Auteur: Ermenegildo BIDESE

Co-Auteur(s): Andrea PADOVAN, University of Verona, Italy Alessandra TOMASELLI, University of Verona, Italy

Titre:
Why generative linguistics does resist the concept of Protolanguage


Abstract/Résumé: The notion of protolanguage (PL) has characterized the debate on language origin and evolution in the past two decades. Within the generative framework, Rizzi (2010) has proposed to widen the range of the syntactic operation Merge (M) which was first introduced as core device of the faculty of language (Chomsky 1995) proposing a finer-grained articulation of it in a three-stage complexity scale: 1. Primary M (head-head M) = two words stage; 2. Recursive M (head-phrase M) = head-complement stage; 3. Phrasal M (phrase-phrase M) = specifier-head stage + movement. Conceiving M in terms of a complexity scale allows us to identify the first two stages as the precursors of the human language faculty in a proper sense making the notion of PL compatible with the generative view. In our contribution we delve into the M-based complexity scale, ending up with the question as to what the first step of this scale looks like. In fact, we take the ingredients belonging to Phrasal M to be effective from the outset.
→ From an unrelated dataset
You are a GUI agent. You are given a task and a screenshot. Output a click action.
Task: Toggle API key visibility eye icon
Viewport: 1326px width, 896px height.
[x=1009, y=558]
A two-word combination is not the mere sum of two elements but implies hierarchy and hence, potentially, the mechanism of recursion. In our perspective, it is the rise of Functional Categories (FC) that distinguishes between non-language and language: even within a M-based complexity scale the simplest version of M must already imply the head or the selector/determiner. The real question is how FCs suddenly arose as soon as M became available. What we focus on is the role of a third element/position per se, which breaks the symmetry of Primary M and leads to the explosion of fuctional elements. Even when two elements combine a subset of FCs must be there to break the symmetry of “two-word” combinations. In conclusion, the decomposition of M remains an interesting theoretical speculation without any relevant consequence with respect to the definition of PL.